The Conservatives attempted to present their cuts to public sector pay as a way to shrink the meddling bureaucracy obstructing the operation of the free market. But austerity hasn’t shrunk the UK public sector’s bureaucracy — it’s just made it less efficient. And, in any case, the salaries of senior bureaucrats are much more likely to have been protected than those of doctors, nurses, and teachers, who have less power relative to their employers.
Today, public sector workers are those being hit hardest by the return to austerity being led by Rishi Sunak and Jeremy Hunt. While non–inflation adjusted pay rose by 6.6 percent in the private sector, it rose by just 2.2 percent in the public sector.
Both public and private sector employees are experiencing real terms pay cuts when accounting for inflation, but it’s much worse for public sector workers. No wonder frontline public sector workers, who have already had to deal with a decade of austerity and the pandemic, are leaving in droves.
But public sector workers aren’t just leaving their jobs. Many millions more are choosing to fight back instead. And in doing so, they’re providing a much-needed example of how to resist exploitation to their private sector comrades.

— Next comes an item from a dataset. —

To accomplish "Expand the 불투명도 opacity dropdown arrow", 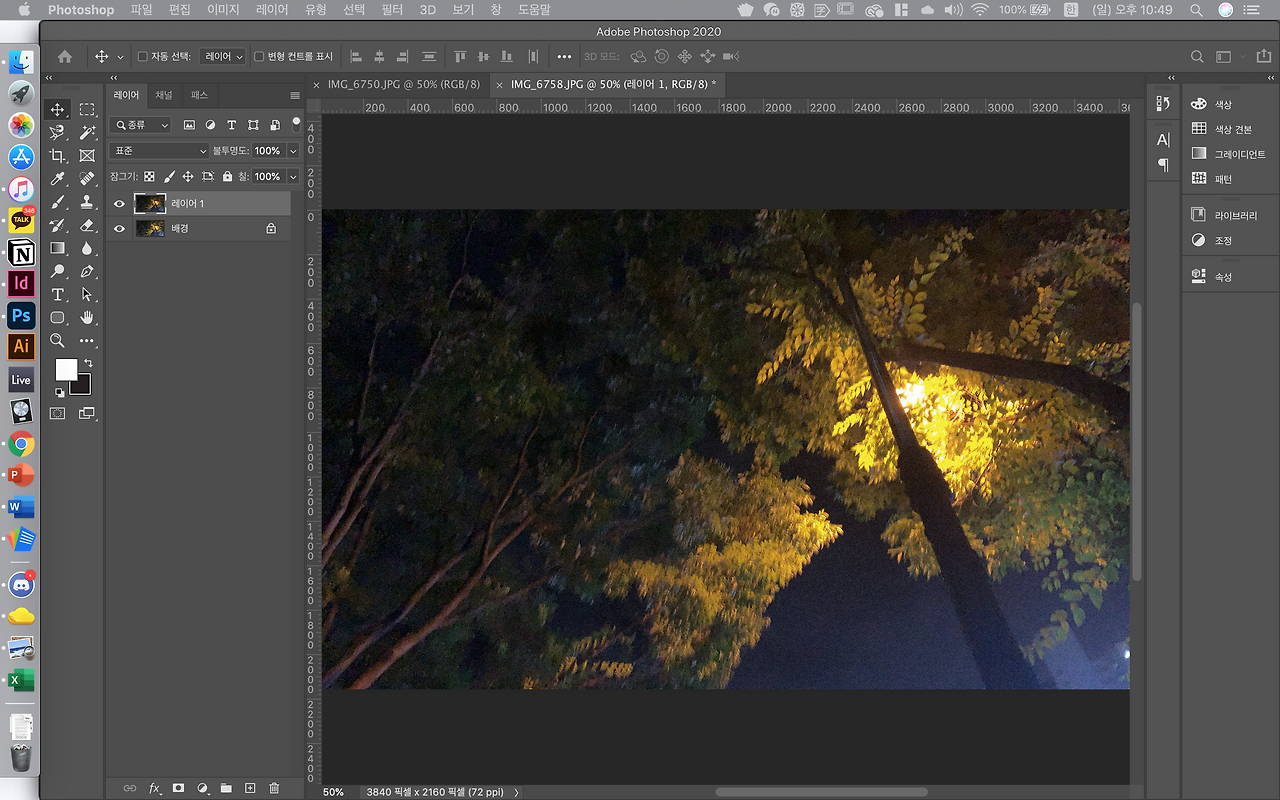I will click(x=293, y=151).
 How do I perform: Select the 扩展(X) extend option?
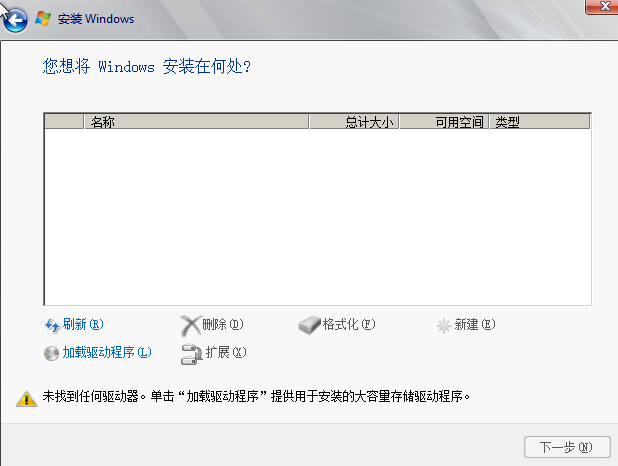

Already, the number of days lost to strike action in the UK is the highest it has been in more than a decade. This increase is mostly attributable to strikes organized by unions representing public sector workers, or workers in formerly nationalized sectors like mail and rail.
Nurses, teachers, and many other key workers are coming together to fight back against a government that would have us clap for them instead of paying them properly. With a wave of strikes planned for the winter, the Conservatives are going to struggle to keep the country running without coming to a deal with the major public sector unions.
The government claims that protecting public sector workers from another real-terms pay cut is unaffordable. Yet the Conservatives were quite happy to spend billions during the pandemic bailing out massive corporations and handing dodgy contracts to their friends in the private sector.
Granting public sector workers the wage increases they deserve is not unaffordable. The government has demonstrated that it has the capacity to pay for its priorities while lavishing cash on big business, banks, and landlords during the pandemic.
And raising wages for some of the lowest paid in society would give a much-needed boost to demand as the UK hurtles towards a recession, especially if accompanied by price controls and tax increases for the wealthy to moderate the impact on inflation.
But there is another reason Sunak and Hunt are unlikely to increases wages for public sector workers. The government just doesn’t want to give in to the first real show of strength by British workers in decades because it knows that if these workers win, more will follow their example.